Dans une interview sur RT international datant du 21 août, le journaliste John Pilger affirme avoir vu Julian Assange dix jours auparavant. Assange aurait perdu beaucoup de poids, serait à l’isolement complet dans l’aile médicale de la prison de Belmarsh, sans même avoir le droit de téléphoner à ses avocats étasuniens alors qu’il risque précisément l’extradition vers les États-Unis. Il a dû attendre deux mois et demi avant de voir un ophtalmologue et lorsqu’il a reçu ses lunettes, l’un des verres n’était pas correct. On le prive de l’accès aux documents, au droit à sa propre défense. Même l’accès à une bibliothèque, à un ordinateur portable, lui est refusé.

Pourquoi un tel acharnement ?

De quoi est accusé Julian Assange pour mériter un tel traitement auquel les criminels eux-mêmes ne sont pas soumis ?

Le seul reproche qu’on puisse faire à Assange est d’avoir enfreint les conditions de sa mise en liberté conditionnelle. Et encore, selon le rapporteur de l’ONU, cette violation est légitime en droit pénal lorsque la personne craint pour sa vie, ce qui est exactement le cas, puisque Assange pouvait, de Suède, être extradé vers les États-Unis, dont les dirigeants, républicains comme démocrates, ne cachent pas leur hostilité envers lui. Et ce, au mépris complet du Premier amendement de leur propre Constitution.

Cette affaire fait suite à la plainte de deux jeunes femmes en Suède en 2010, après qu’Assange eut publié la plus célèbre video de Wikileaks, «  Collateral Murder  ». Le Canard enchaîné avait alors qualifié cette affaire de «  coup tordu des services, à l’ancienne  » (25 août 2010).

La première enquête préliminaire suédoise avait conclu à l’absence de viol, et a été close par le procureur Eva Finné. Mais alors que, pourtant, aucune pièce n’avait été ajoutée au dossier, le procureur Marianne Ny a ouvert une deuxième enquête préliminaire à la demande de l’avocat des plaignantes, Claes Borgström. Qui est ce monsieur Borgström ? C’est l’associé de Thomas Bodström, ancien ministre de la Justice surnommé «  Monsieur USA  » en Suède et responsable d’extraditions illégales pour le compte des États-Unis (deux citoyens suédois avaient alors été torturés dans des prisons égyptiennes estampillées CIA).
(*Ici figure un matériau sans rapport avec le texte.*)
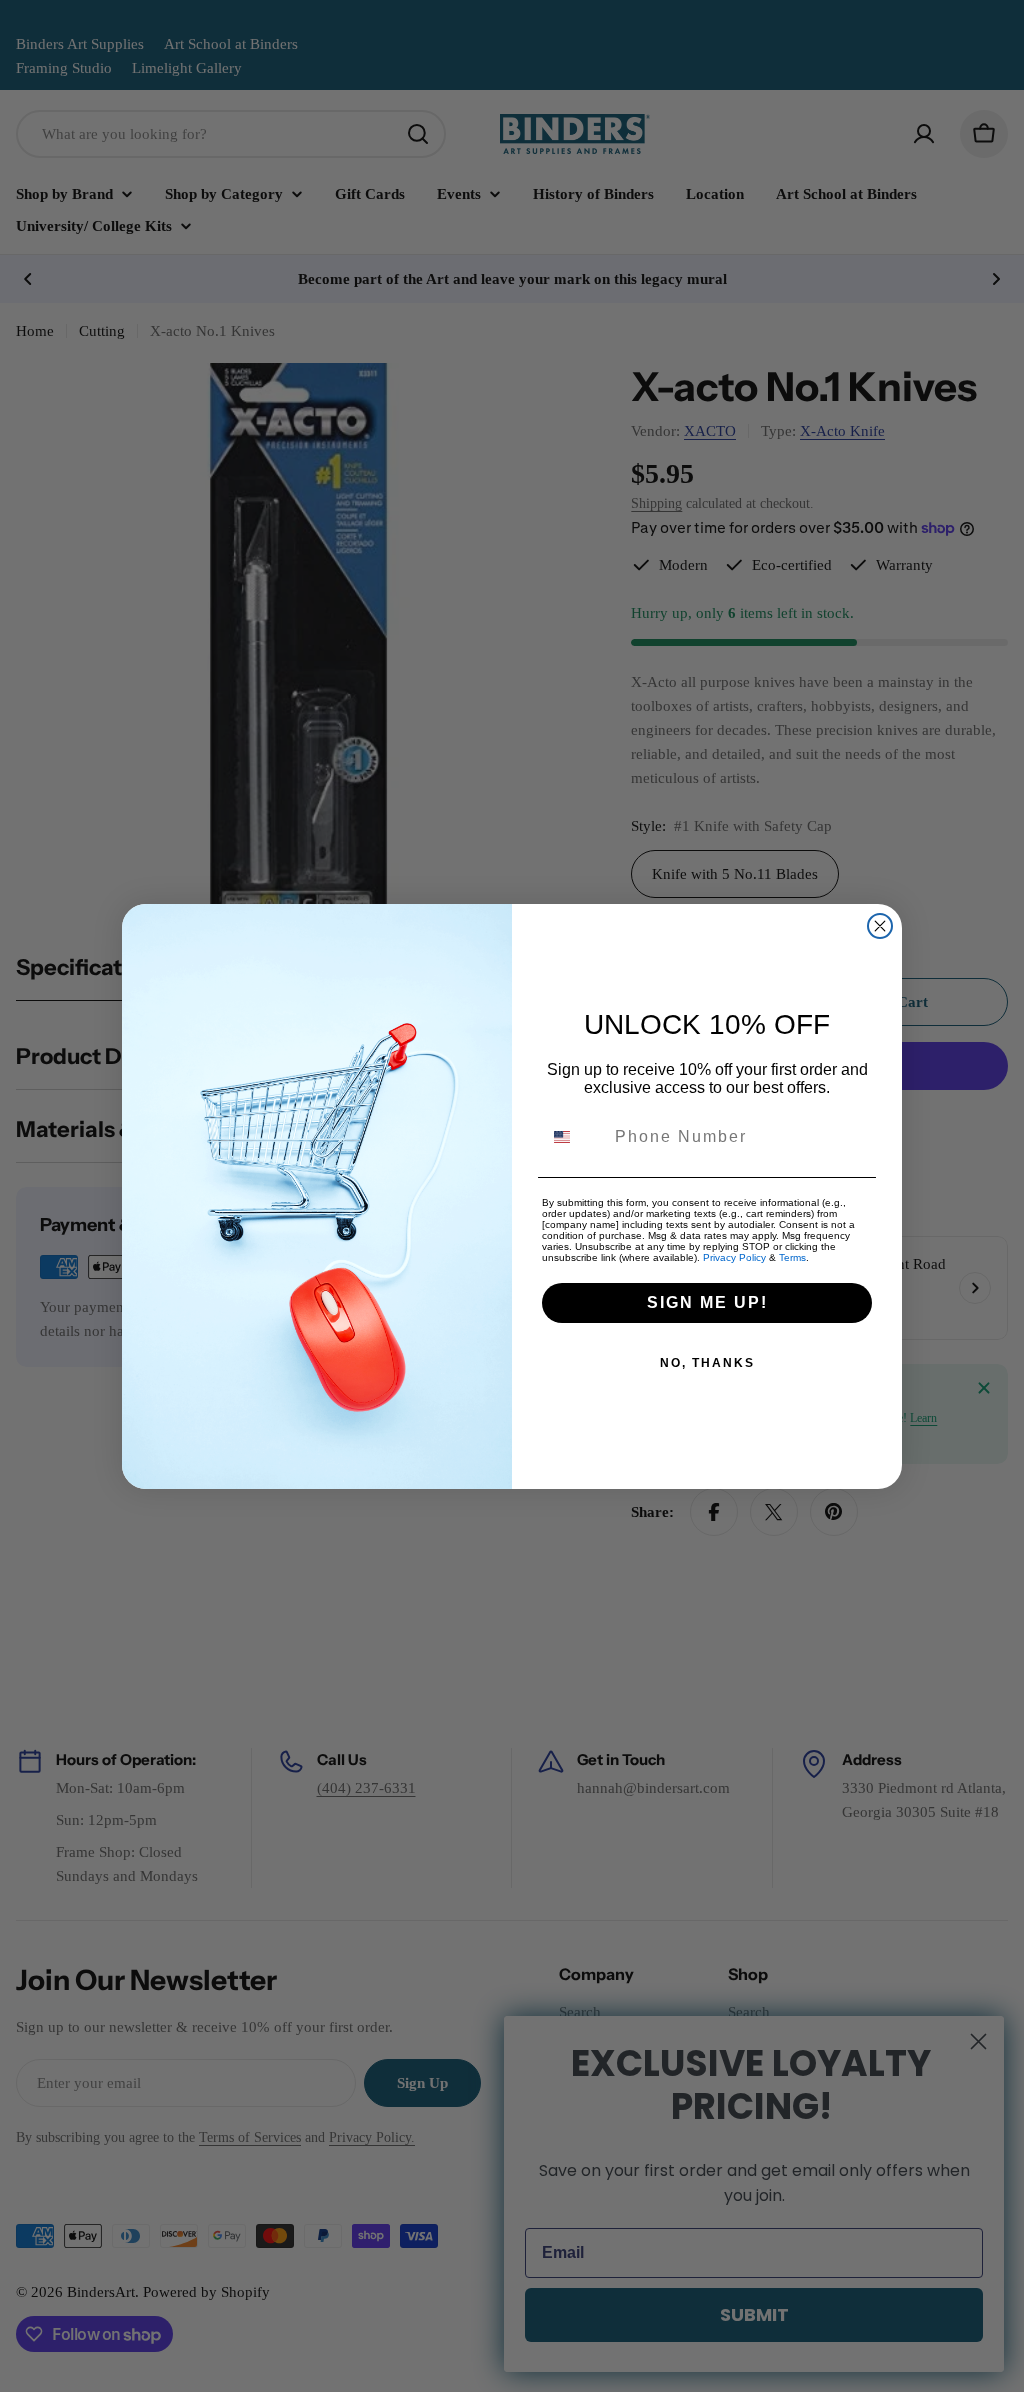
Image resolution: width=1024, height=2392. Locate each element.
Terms (792, 1257)
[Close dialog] (880, 926)
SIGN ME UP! (707, 1302)
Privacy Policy (734, 1257)
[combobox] (574, 1137)
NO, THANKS (707, 1363)
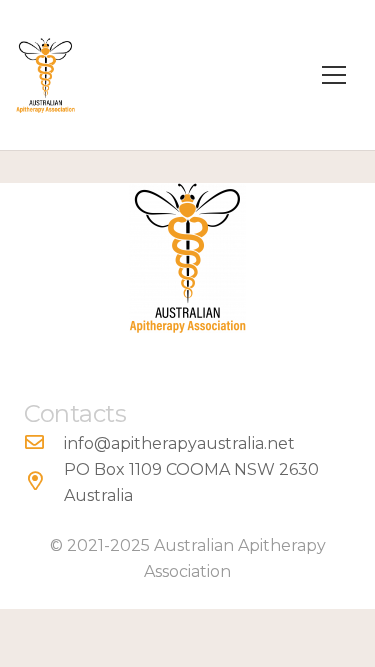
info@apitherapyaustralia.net (179, 443)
On ne sait pas qui a fait ouvrir la troisième enquête préliminaire puisque la plainte d’Anna Ardin était prescrite et Sofia Wilén ayant disparu.

Après les tortures psychologiques qu’Assange a endurées à l’ambassade équatorienne, puis son kidnapping, la juge Emma Arbuthnot s’est permise de qualifier ce dernier de «  narcissique incapable de voir au-delà de son propre intérêt  ». Cette dame qui donne des leçons de désintéressement est la légitime épouse de Lord Arbuthnot, qui est l’un des trois administrateurs du cabinet de conseil en renseignement de sécurité SC Strategy Ltd, les deux autres étant pour l’un l’ancien président du MI6 (les services secrets britanniques), pour l’autre un ancien examinateur de la législation antiterroriste. Étant donné que les activités de la société SC Strategy Ltd de renseignement privée britannique ont été révélées dans plus de 500 rapports de WikiLeaks, nous pouvons déjà imaginer le verdict qui attend le journaliste et activiste Julian Assange.

Rappelons, enfin, que l’ONU, en 2016, avait exigé qu’Assange fût libéré, indemnisé et conduit en lieu sûr.

Traité du vide

On ne comprend donc toujours pas de quel «  droit  » Assange est détenu à la prison de Belmarsh, qualifiée de Guantánamo britannique.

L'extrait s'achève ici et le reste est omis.